Parmi les premiers résultats annoncés, plusieurs d’entre eux réussissent à remplir cette mission. C’est le cas des associations Afer, qui a distribué 2,25 %, de l’Asac Fapès (2,48 %) ou de Gaipare (2,5 %). A la MIF (Mutuelle d’Ivry-La Fraternelle, + 2,35 %), Olivier Sentis, son directeur général, estime qu’avec « la remontée de l’inflation, il était essentiel de protéger l’épargne de nos souscripteurs avec un taux réel positif ». Un message que ne partagent visiblement pas tous les assureurs…

Ce n’est en effet pas le cas dans plusieurs des établissements qui ont déjà fait connaître leurs rendements. Aux Caisses d’épargne, par exemple, les taux démarrent à 1,1 % pour les contrats grand public et plafonnent à 1,85 % pour ceux de la gestion de fortune. C’est mieux que l’année précédente, mais pas assez pour préserver le pouvoir d’achat. Idem à la Société générale, avec des taux allant de 1,33 % à 1,85 %. Même des mutuelles, autrefois bien placées, peinent à battre l’inflation : 1,8 % à la Maif, par exemple, et 1,85 % à la Maaf.

Face à un tel constat, les épargnants sont donc en droit de s’interroger sur la solidité de ce placement. Car si l’inflation est attendue en repli en 2019 par les économistes, nombre d’assureurs préviennent que les rendements des fonds en euros vont continuer à diminuer. Pour l’association Gaipare, on estime que si les taux obligataires restent inchangés, les revalorisations devraient continuer à se réduire à un rythme annuel de 20 points de base (0,2 %).

Pour rassurer les souscripteurs, les compagnies mettent de plus en plus en avant l’existence de réserves de bénéfices, prélevés sur les gains de ces dernières années au lieu d’être versés aux assurés, et qui leur permettent de mieux affronter l’avenir. Sur l’ensemble du marché, selon Gérard Bekerman, le président de l’Afer, « ces bénéfices mis de côté représentent 50 milliards d’euros ». Dans une étude publiée en 2018, le cabinet spécialisé Facts & Figures évaluait à 3,35 % en moyenne le niveau de ces réserves pour l’ensemble des sociétés.

Des assurés sans garantie

Selon les premières indications recueillies, les assureurs n’ont pas touché à cette « tirelire » en 2018, et nombre d’entre eux affirment l’avoir encore augmentée. « Les assureurs qui disposent de réserves importantes sont mieux armés pour affronter l’avenir, car ils pourront les utiliser pour soutenir les rendements », observe Guillaume Leroy, actuaire associé du cabinet Prim’Act. « Mais si les taux d’intérêt des marchés financiers restent durablement bas, comme c’est le cas au Japon depuis plus de 25 ans, leur impact sera faible », poursuit-il.
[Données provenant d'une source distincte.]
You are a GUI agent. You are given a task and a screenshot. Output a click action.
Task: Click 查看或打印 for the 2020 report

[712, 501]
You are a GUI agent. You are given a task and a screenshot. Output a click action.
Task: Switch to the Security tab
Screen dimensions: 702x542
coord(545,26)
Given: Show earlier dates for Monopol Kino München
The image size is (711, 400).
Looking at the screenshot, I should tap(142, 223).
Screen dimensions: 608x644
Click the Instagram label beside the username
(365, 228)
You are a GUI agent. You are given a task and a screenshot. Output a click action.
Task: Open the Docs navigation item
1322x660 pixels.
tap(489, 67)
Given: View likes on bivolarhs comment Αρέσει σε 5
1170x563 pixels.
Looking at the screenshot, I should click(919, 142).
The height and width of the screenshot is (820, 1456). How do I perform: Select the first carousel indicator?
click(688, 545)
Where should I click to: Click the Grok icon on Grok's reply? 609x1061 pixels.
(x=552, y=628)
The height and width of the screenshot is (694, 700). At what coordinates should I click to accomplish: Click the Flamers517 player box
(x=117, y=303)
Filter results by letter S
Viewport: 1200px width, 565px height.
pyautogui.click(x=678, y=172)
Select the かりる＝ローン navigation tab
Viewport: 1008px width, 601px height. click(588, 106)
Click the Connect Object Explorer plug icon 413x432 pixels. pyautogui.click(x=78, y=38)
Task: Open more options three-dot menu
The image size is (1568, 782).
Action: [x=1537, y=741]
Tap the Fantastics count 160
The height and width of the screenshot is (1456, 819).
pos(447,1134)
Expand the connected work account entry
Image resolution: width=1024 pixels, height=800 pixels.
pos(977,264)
Si ces réserves sont un signe de solidité des assureurs, elles n’offrent cependant aucune garantie aux assurés, qui ne sont pas sûrs d’en voir la couleur. En effet, les assureurs disposent de huit ans pour les verser à leurs assurés, mais ils peuvent par un simple jeu d’écriture comptable les verser à leurs clients, tout en les reconstituant en prélevant sur les gains de l’année. Pire : elles peuvent être utilisées pour favoriser d’autres contrats que ceux grâce auxquels elles ont été constituées, par exemple pour doper le taux de rendement d’un nouveau produit.

A la Macsf, une mutuelle dirigée vers les professions médicales, Stéphane Dessirier, son directeur général, met en avant un autre élément de force : « Notre portefeuille a une duration [durée moyenne des titres obligataires détenus] très courte et il pourrait donc très vite profiter d’une remontée des taux ». C’est un argument de poids, car la remontée des taux ferait baisser la valeur des obligations anciennes, surtout quand elles ont encore une durée de vie longue.

Mais en cas de maintien de taux bas, c’est un choix qui serait plutôt pénalisant.
Pour Guillaume Leroy, « la solidité de l’assurance-vie dépend principalement du niveau des taux garantis accordés par les assureurs au fil du temps à leurs clients ». Plus ils sont élevés, plus les risques sont élevés. Seul souci : dans la grande « boîte noire » des fonds en euros, ces informations ne sont pas publiques et les assurés n’ont guère de savoir comment l’assureur utilise leur argent.